The award ceremony will be organized by My Home India, an NGO which aims at bringing emotional integration between people from different parts of India.
The award will be handed to Payeng by union environment minister Prakash Javadekar on Saturday.
BJP national secretary Sunil Deodhar will be attending as a guest of honor at the function which will be held from 4.30 pm at the Constitution Club in New Delhi.
Padma Shri Jadav ‘Molai’ Payeng is a Mishing tribe environmental activist and forestry worker from Jorhat, India. Over the course of several decades, he planted and tended trees on a sandbar of the river Brahmaputra turning it into a forest reserve.
The forest, called ‘Molai’ forest after him, is located near Kokilamukh in Jorhat, Assam and encompasses an area of about 1,360 acres/550 hectares.

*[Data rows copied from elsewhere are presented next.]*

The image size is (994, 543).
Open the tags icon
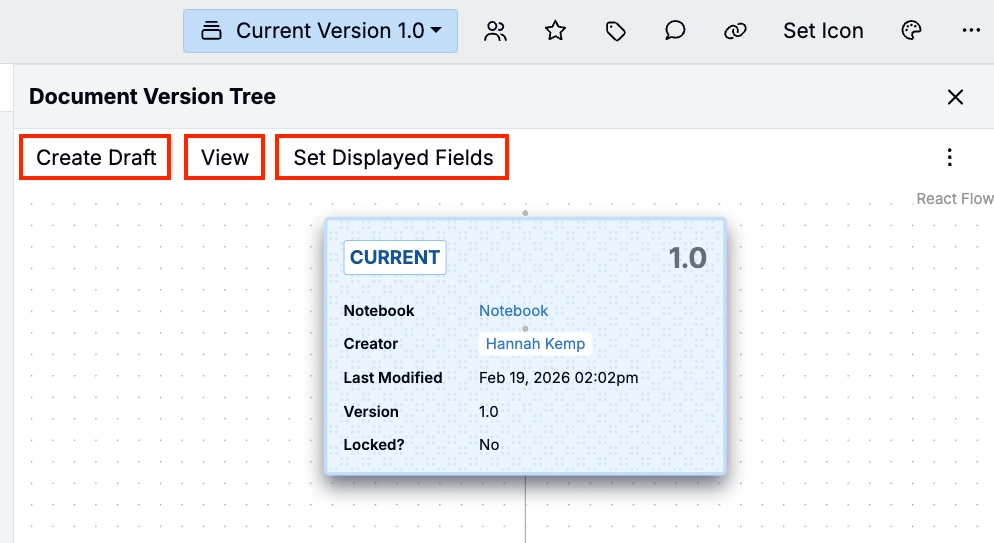(x=616, y=31)
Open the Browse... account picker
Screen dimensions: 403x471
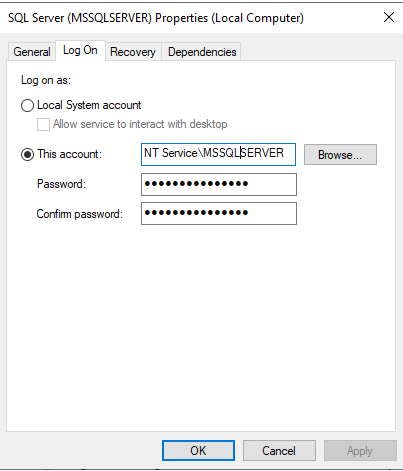point(340,155)
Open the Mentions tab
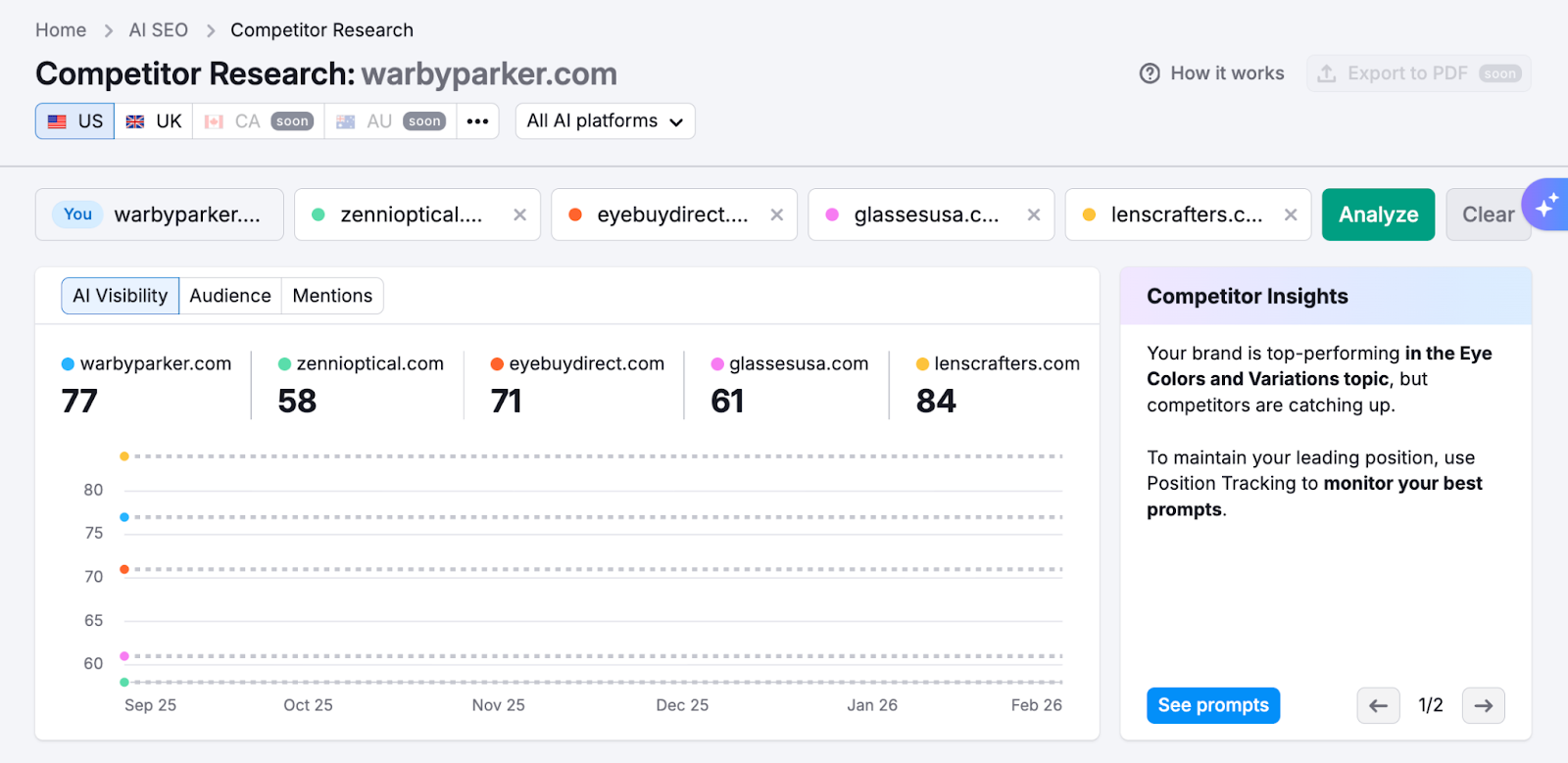 pos(332,296)

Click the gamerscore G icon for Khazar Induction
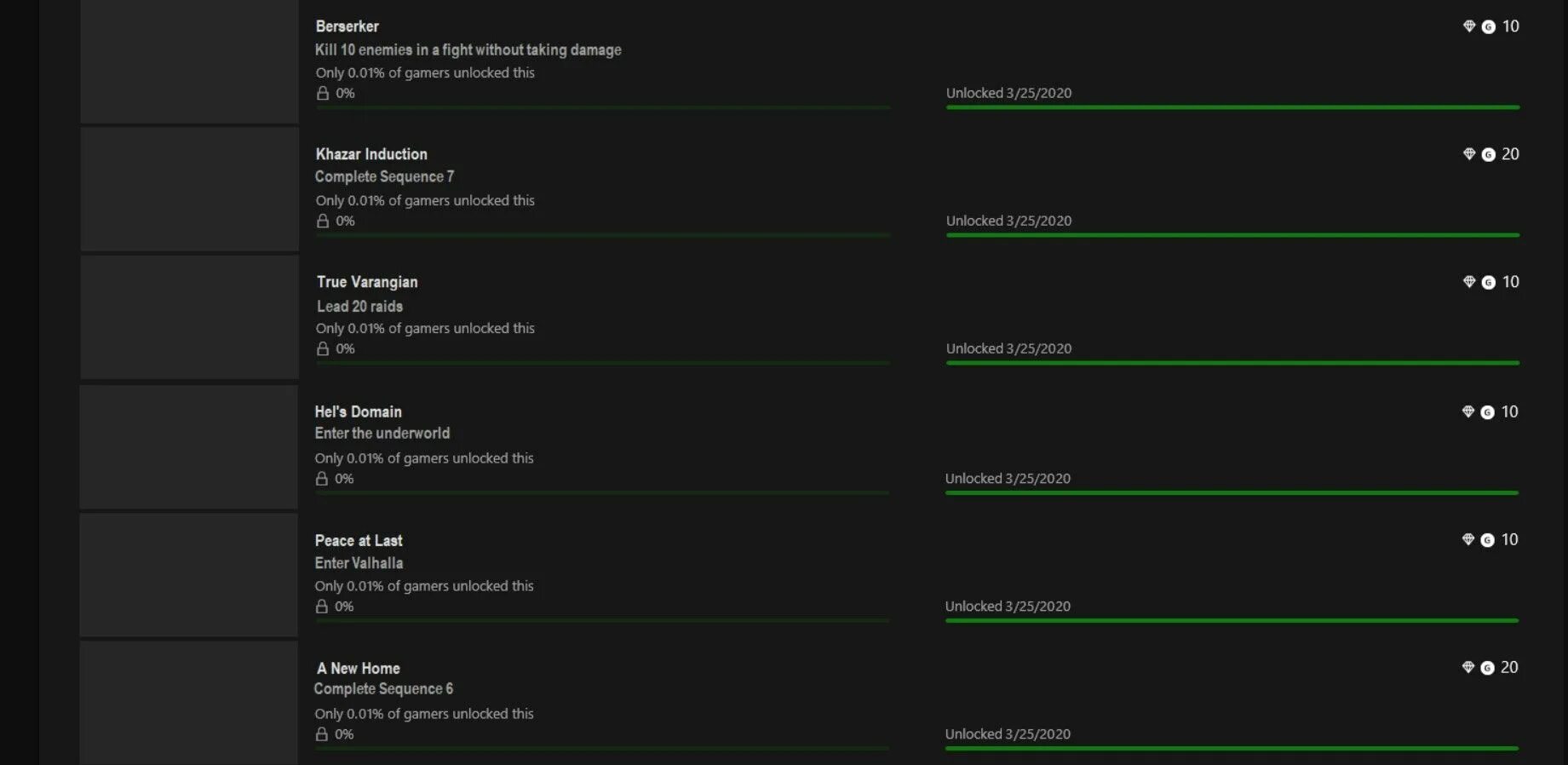point(1489,154)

In 2015, Payeng was honoured with the Padma Shri, the fourth highest civilian award in India.
‘Molai’ forest today houses Bengal tigers, Indian rhinoceros and over 100 deer and rabbits.
Molai forest is also home to monkeys and several varieties of birds, including a large number of vultures.
There are several thousand trees, including valcol, arjun, ejar, goldmohur, etc.
Bamboo covers an area of over 300 hectares.
A herd of around 100 elephants regularly visits the forest every year and generally stay for around six months.
They have given birth to 10 calves in the forest in recent years.